Eu égard aux difficultés financières rencontrées par la société intimée en raison de la crise sanitaire et de la nécessité dans laquelle elle se trouve d'échelonner le règlement de sa dette afin de préserver son activité, il lui sera accordé un délai en application de l'article 1343-5 du code civil, dans les conditions prévues au dispositif. A défaut de respect de l'échéancier ou de règlement du loyer courant à son échéance, le solde sera immédiatement exigible.









Sur les autres demandes



Il y a lieu d'accorder aux appelants les sommes indiquées au dispositif aux fins d'indemniser leurs frais non répétibles de première instance et d'appel, l'intimée étant condamnée aux dépens de première instance et d'appel, ce par infirmation de la décision du premier juge.



PAR CES MOTIFS



Statuant dans les limites de l'appel,



Infirme l'ordonnance entreprise ;



Statuant à nouveau et y ajoutant,



Condamne la société SARL Staycity France à payer :




à M. [DS] [G] et à Mme [J] [OI] épouse [G]


une somme provisionnelle de 6.753,46 euros (créance de loyer actualisée au 30 novembre 2021) ;

une somme de 400 euros en application des dispositions de l'article 700 à hauteur d'appel et 200 euros au titre des frais irrépétibles de première instance ;




à Mme [OH] [D]


une somme provisionnelle de 7.091,82 euros (créance de loyer actualisée au 30 novembre 2021) ;

une somme de 400 euros en application des dispositions de l'article 700 à hauteur d'appel et 200 euros au titre des frais irrépétibles de première instance ;




à M. [KI] [P] et à Mme [Y] [T] épouse [P]


une somme de 12.558,33 euros (créance de loyer actualisée au 30 novembre 2021) ;

une somme de 400 euros en application des dispositions de l'article 700 à hauteur d'appel et 200 euros au titre des frais irrépétibles de première instance ;




à M. [UP] [PR]


une somme de 12.099,92 euros (créance de loyer actualisée au 30 novembre 2021) ;

une somme de 400 euros en application des dispositions de l'article 700 à hauteur d'appel et 200 euros au titre des frais irrépétibles de première instance ;




à M. [I] [GI] et à Mme [N] [PS] épouse [GI]


une somme de 6.828,82 euros (créance de loyer actualisée au 30 novembre 2021) ;

une somme de 400 euros en application des dispositions de l'article 700 à hauteur d'appel et 200 euros au titre des frais irrépétibles de première instance ;




à M. [A] [LS] et à Mme [U] [WA] épouse [LS]

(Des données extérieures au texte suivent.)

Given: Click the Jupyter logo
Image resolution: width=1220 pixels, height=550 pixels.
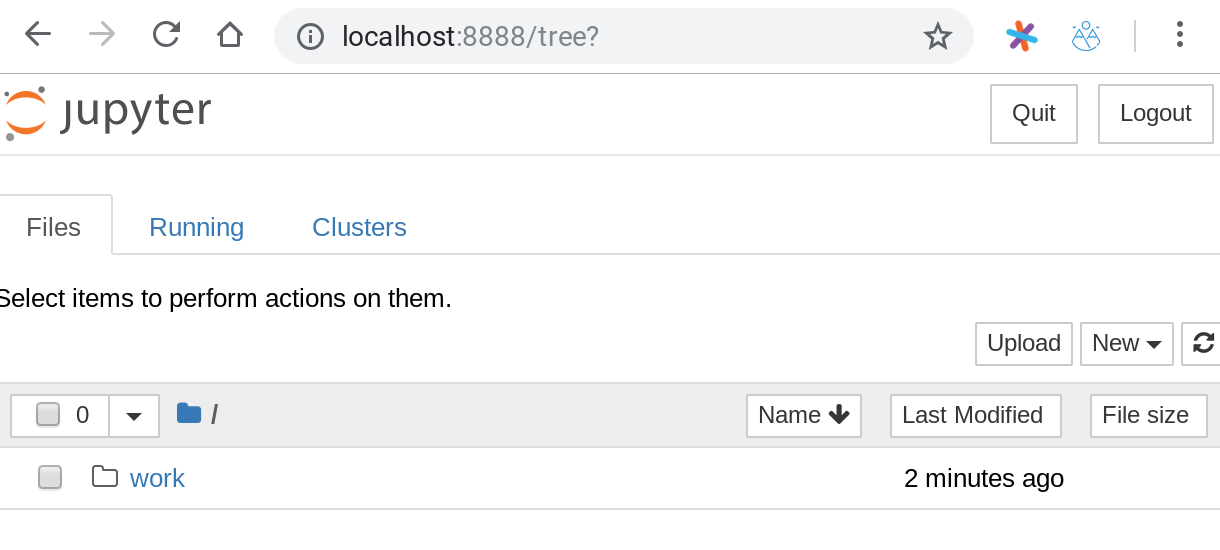Looking at the screenshot, I should pyautogui.click(x=108, y=112).
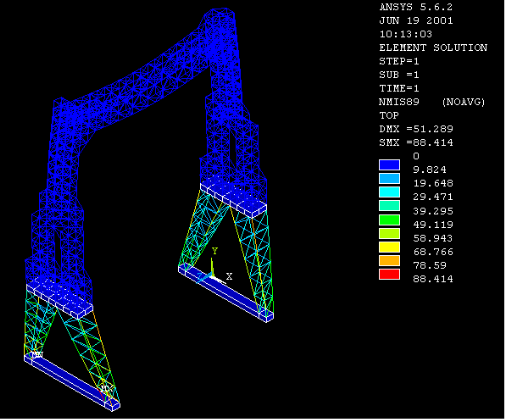Screen dimensions: 505x419
Task: Click the coordinate triad origin
Action: pyautogui.click(x=212, y=276)
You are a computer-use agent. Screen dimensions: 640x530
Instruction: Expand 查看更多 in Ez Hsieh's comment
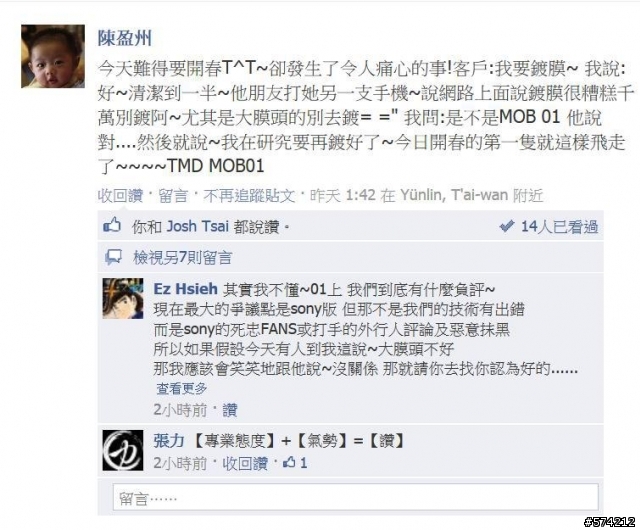(182, 388)
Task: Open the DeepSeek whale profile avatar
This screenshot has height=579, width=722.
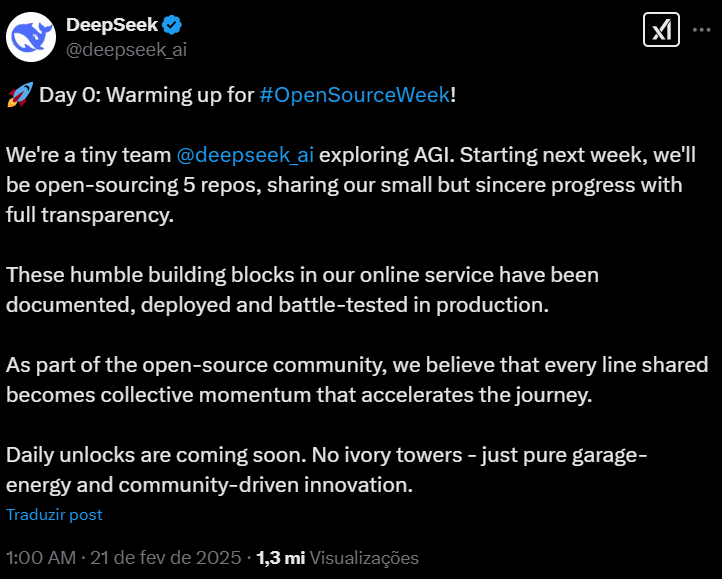Action: [32, 37]
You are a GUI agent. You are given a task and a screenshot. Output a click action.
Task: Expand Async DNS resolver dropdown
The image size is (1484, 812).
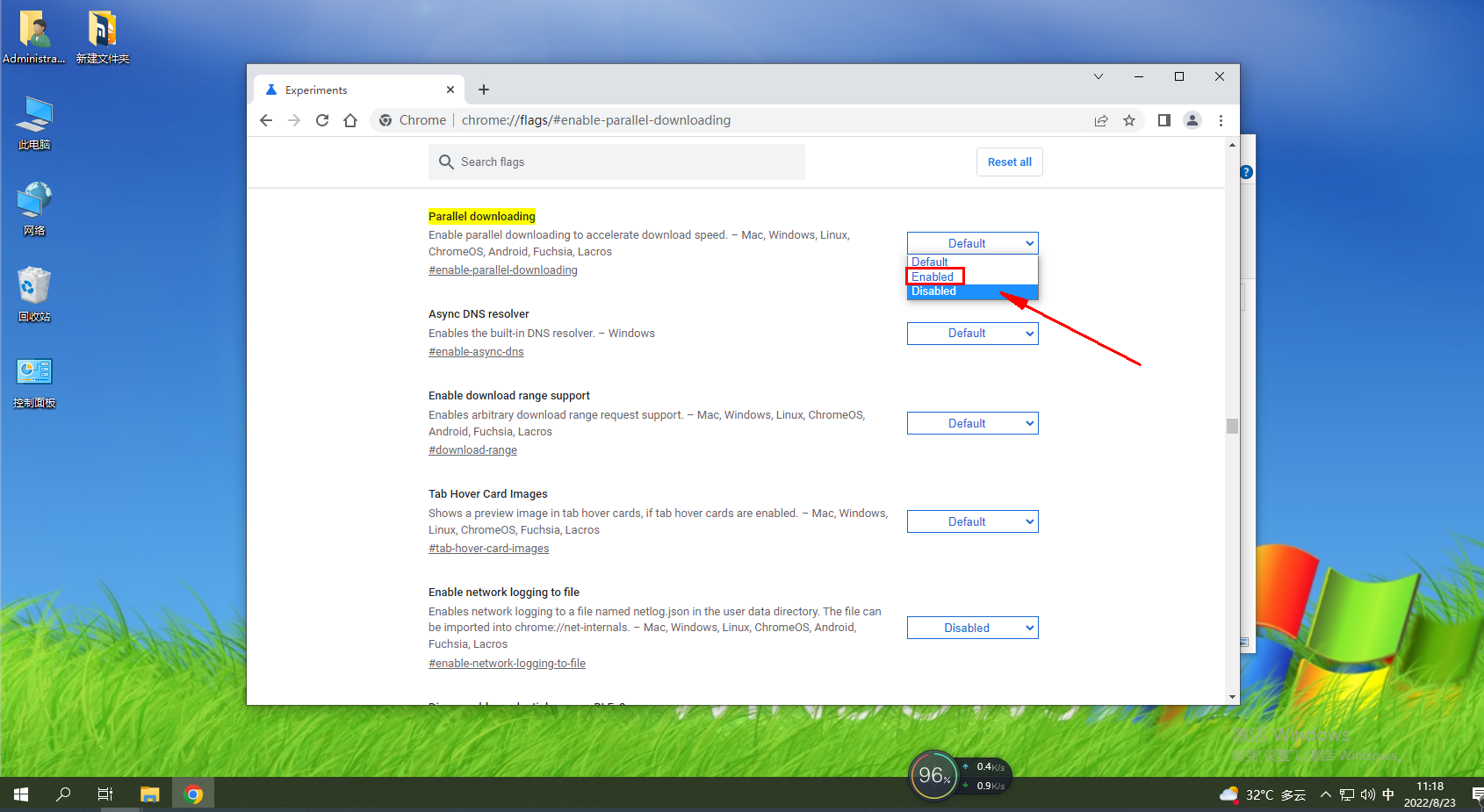point(972,334)

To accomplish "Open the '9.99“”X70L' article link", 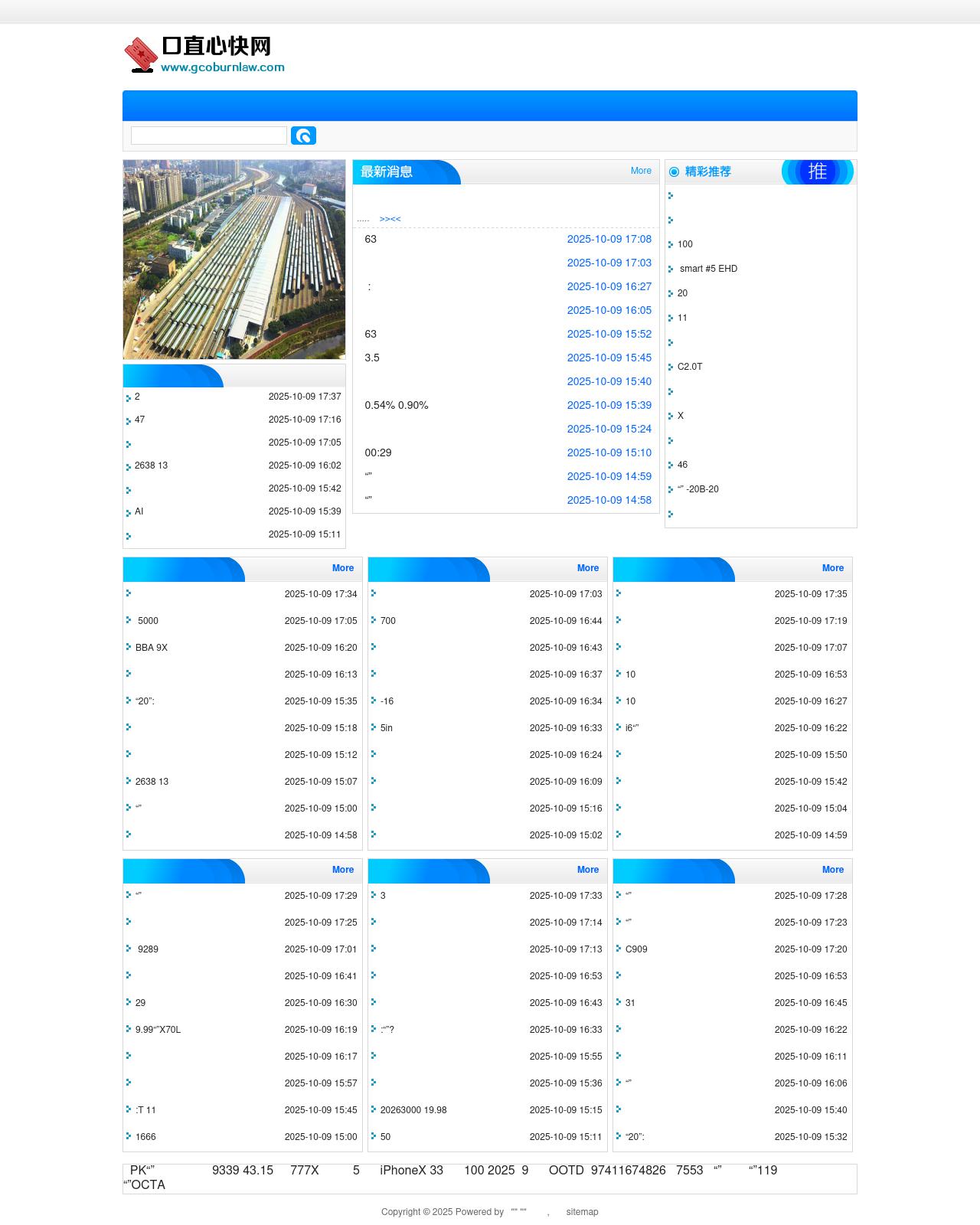I will 158,1030.
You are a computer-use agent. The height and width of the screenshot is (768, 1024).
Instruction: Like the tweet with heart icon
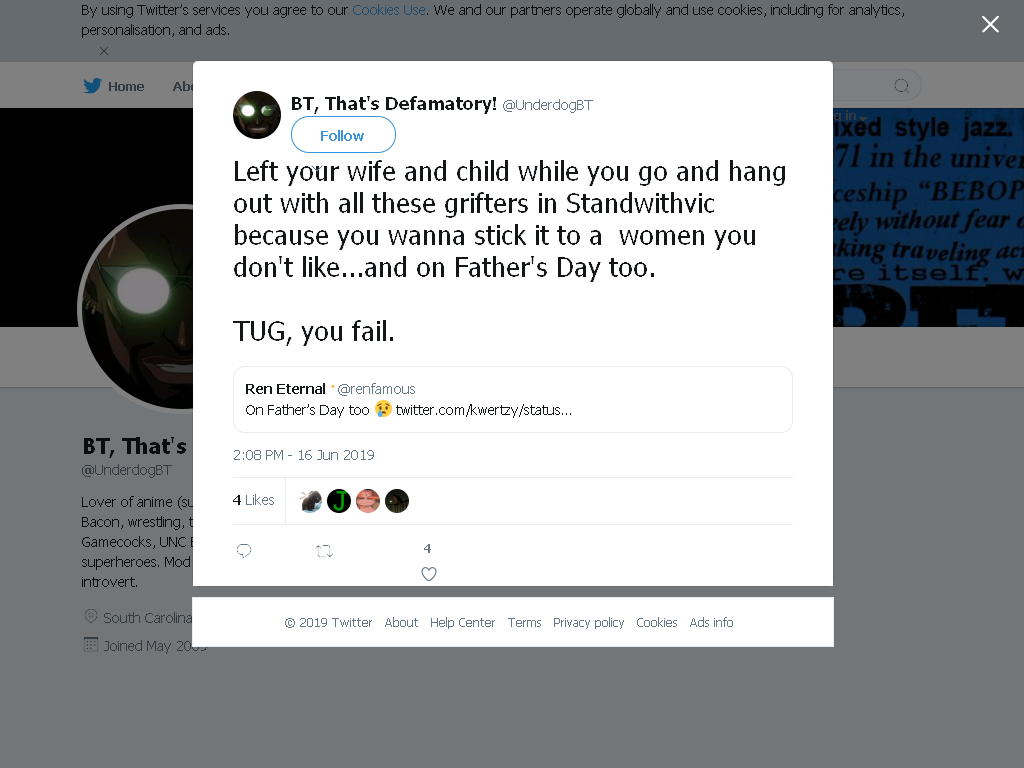pyautogui.click(x=428, y=574)
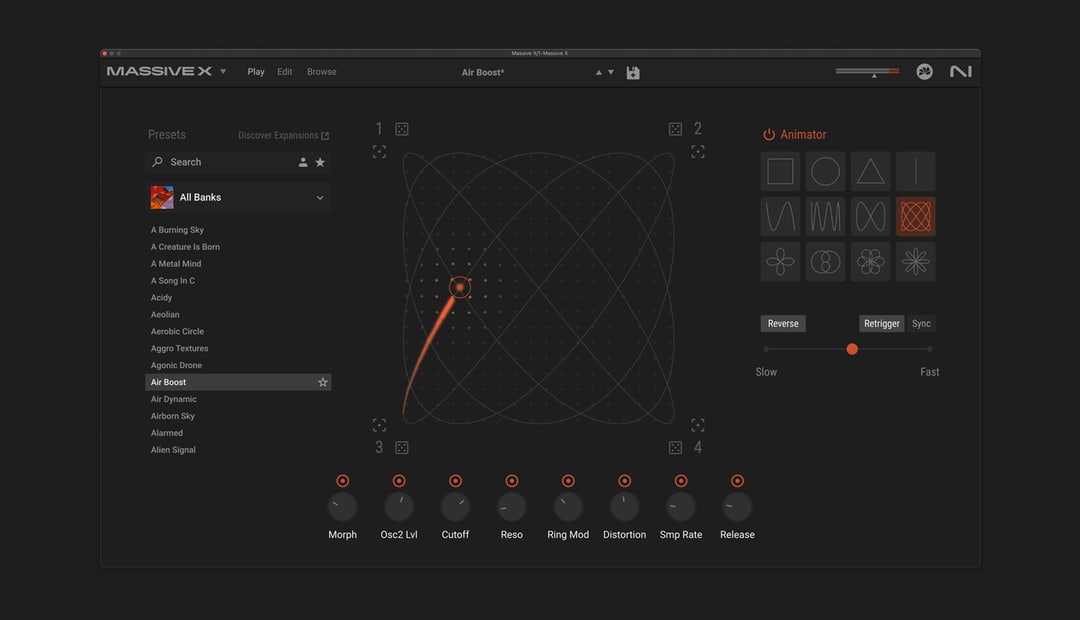
Task: Open the Browse tab
Action: pyautogui.click(x=322, y=72)
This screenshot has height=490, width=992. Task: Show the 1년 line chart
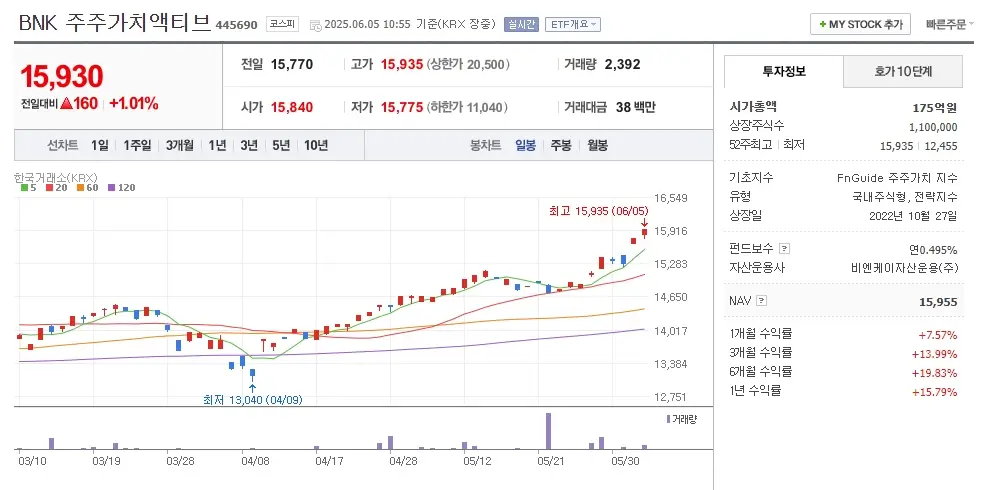pos(217,145)
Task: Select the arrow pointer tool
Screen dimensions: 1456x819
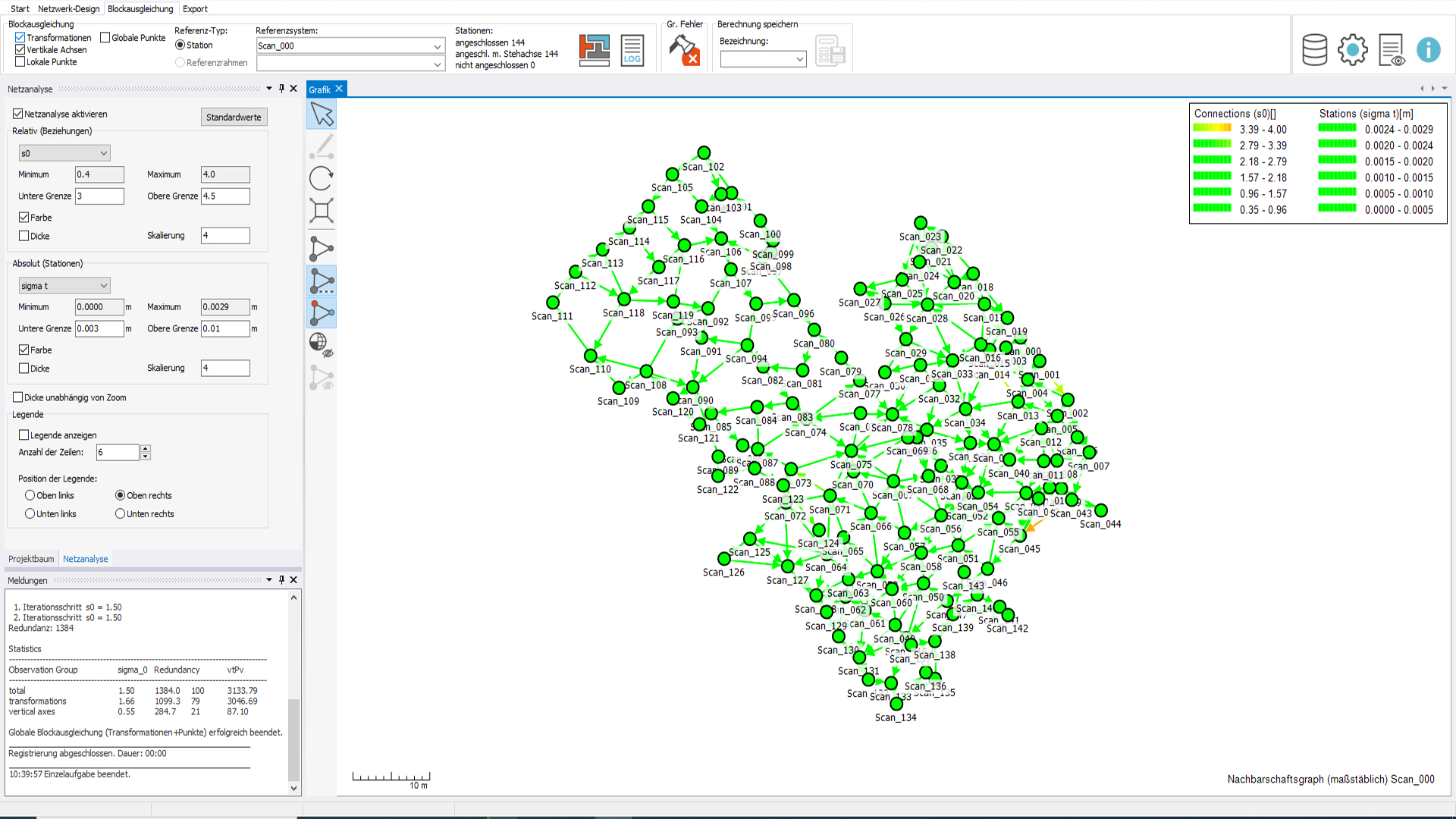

une somme de 7.159,58 euros (créance de loyer actualisée au 30 novembre 2021) ;

une somme de 400 euros en application des dispositions de l'article 700 à hauteur d'appel et 200 euros au titre des frais irrépétibles de première instance ;




à M. [L] [RZ]


une somme de 7.010, 69 euros (créance de loyer actualisée au 30 novembre 2021) ;

une somme de 400 euros en application des dispositions de l'article 700 à hauteur d'appel et 200 euros au titre des frais irrépétibles de première instance ;



Autorise la société SARL Staycity France à s'acquitter des sommes accordées à titre provisionnel au titre des loyers impayés, en douze échéances mensuelles successives correspondant à un douzième de la dette chacune, à payer avec le loyer courant et pour la première fois avec le loyer dû au 5 juillet 2022 ;



Dit qu'à défaut de respect de l'échéancier ou de règlement du loyer courant à son échéance, le solde de la dette sera immédiatement exigible ;



Dit n'y avoir lieu à référé sur le surplus des demandes des parties ;



Condamne la SARL Staycity France aux dépens de première instance et d'appel.